[[ Excerpt, beginning ]]

Druid evaluation

Druid core developers,
I’m in the process of evaluating Druid for a project I’m working on that requires us to provide our users the ability to cut/slice real-time event data based on any field available. The core challenge is to generate aggregate views similar to the below based on the streaming events:

  field groupings     team1       team2       team3
------------------|-----------|-----------|-----------|
- countryA        |    200    |    180    |    130    |
  - stateA        |    110    |     90    |     70    |
      eventType1  |     30    |     20    |     20    |
      eventType2  |     70    |     40    |     30    |
      eventType3  |     10    |     30    |     20    |
  - stateB        |     90    |     90    |     60    |
      eventType1  |     30    |     25    |     10    |
      eventType2  |     20    |     25    |     25    |
      eventType3  |     40    |     40    |     25    |
- countryB        |    155    |    121    |    210    |
  - stateA        |     90    |     70    |    100    |
      eventType1  |     45    |     20    |     55    |
      eventType2  |     20    |     15    |     20    |
      eventType3  |     25    |     35    |     25    |
  - stateB        |     65    |     51    |    110    |
      eventType1  |     15    |     11    |     10    |
      eventType2  |     40    |     30    |     35    |
      eventType3  |     10    |     10    |     65    |

- Aggregates must be generated on-demand by the user and delivered under 2s.

[[ Excerpt, end ]]
[[ Data to examine, beginning ]]

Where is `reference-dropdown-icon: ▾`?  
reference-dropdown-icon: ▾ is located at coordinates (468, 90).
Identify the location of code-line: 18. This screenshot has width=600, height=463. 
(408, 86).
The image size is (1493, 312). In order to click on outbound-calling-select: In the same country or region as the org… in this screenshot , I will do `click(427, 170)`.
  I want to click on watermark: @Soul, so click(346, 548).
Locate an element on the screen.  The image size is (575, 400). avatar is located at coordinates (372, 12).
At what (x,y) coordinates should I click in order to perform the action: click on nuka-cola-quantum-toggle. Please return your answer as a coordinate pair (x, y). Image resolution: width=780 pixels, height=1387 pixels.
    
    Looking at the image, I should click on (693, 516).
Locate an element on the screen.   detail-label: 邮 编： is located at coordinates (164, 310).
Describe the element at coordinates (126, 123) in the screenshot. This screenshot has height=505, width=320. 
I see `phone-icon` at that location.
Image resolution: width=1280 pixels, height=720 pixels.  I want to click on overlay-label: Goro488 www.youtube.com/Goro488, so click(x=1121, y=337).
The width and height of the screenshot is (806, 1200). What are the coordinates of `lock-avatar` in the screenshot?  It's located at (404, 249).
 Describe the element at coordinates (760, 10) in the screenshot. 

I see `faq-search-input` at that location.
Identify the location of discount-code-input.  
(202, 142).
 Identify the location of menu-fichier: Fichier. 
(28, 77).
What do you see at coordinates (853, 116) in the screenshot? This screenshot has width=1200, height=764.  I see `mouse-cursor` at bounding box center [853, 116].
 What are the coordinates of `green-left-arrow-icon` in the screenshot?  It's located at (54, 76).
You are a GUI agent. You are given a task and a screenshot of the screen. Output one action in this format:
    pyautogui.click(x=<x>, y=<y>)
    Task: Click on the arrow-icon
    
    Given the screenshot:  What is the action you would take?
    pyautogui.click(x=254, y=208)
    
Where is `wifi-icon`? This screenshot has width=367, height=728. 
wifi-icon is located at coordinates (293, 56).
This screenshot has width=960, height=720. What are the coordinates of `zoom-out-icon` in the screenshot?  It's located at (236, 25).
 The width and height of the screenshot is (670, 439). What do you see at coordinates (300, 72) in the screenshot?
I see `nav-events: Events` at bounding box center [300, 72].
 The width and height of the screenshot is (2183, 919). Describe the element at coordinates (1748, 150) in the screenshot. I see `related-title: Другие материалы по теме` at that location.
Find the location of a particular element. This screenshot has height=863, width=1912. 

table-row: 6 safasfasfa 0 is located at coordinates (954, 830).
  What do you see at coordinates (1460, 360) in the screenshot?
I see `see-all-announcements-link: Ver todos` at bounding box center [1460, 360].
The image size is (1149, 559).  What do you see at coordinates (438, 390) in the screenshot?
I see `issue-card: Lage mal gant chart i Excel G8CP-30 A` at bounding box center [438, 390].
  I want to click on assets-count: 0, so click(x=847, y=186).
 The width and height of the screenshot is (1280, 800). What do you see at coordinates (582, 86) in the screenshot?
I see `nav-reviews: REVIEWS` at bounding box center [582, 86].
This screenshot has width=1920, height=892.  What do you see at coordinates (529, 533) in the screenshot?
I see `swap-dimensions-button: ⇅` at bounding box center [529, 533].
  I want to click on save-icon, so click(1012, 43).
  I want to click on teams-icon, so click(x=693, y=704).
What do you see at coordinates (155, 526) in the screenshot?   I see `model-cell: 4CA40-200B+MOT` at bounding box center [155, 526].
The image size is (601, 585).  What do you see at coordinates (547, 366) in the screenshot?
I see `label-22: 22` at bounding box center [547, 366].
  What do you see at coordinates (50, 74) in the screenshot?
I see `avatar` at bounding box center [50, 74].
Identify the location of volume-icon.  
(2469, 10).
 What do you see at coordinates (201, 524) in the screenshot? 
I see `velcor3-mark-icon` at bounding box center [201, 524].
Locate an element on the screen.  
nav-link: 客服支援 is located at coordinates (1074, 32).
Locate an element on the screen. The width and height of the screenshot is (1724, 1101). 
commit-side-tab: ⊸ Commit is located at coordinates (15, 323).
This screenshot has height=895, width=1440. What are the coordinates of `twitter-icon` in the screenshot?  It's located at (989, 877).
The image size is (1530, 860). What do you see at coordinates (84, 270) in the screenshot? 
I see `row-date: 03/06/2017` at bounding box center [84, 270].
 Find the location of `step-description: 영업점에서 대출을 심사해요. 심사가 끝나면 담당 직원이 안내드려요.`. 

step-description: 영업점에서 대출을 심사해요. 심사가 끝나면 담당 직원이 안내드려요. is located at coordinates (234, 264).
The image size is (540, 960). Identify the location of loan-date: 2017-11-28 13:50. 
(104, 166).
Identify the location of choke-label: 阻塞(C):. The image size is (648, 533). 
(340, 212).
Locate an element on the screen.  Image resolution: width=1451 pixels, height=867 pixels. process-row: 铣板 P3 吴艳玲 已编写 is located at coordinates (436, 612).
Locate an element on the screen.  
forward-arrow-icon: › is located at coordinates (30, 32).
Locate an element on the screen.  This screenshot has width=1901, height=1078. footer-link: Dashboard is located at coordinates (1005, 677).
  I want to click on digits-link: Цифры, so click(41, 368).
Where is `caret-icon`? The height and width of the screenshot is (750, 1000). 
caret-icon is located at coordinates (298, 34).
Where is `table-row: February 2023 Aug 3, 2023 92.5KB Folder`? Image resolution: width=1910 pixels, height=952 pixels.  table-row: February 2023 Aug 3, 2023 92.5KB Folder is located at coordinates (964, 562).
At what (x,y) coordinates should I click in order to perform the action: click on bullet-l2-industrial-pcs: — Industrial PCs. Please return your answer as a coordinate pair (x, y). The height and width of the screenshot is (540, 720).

[[ Data to examine, end ]]

▶ _What to do_
**1.** Condense the paragraph of the Druid evaluation post that begins "I'm in the process of evaluating Druid" into one or two shorter sentences, keeping its main facts.
**2.** Write the next part of the Druid evaluation post, picking up after the requirement that aggregates be generated on demand and delivered in under 2s.

▶ _Task responses_
**1.** The writer is evaluating Druid for a project that must let users slice real-time event data by any available field. The core challenge is building aggregate views from the streaming events, like the table that follows.

**2.**
- Aggregate counts need to be accurate as of that moment and cannot be pre-computed.
- Aggregation comprises of basic counts (group-by) with additional filter criteria specified.
- Users have access to multiple views and can switch between views while using the application.
- Each view represents a different set of aggregated data. (i.e. country->state->city or website->page->user)
- Users can create new views on the fly based on existing dimensions.
- Views contain aggregated data for only 'open' events.
- The system will have up to 3000 concurrent users all querying to generate various aggregate views.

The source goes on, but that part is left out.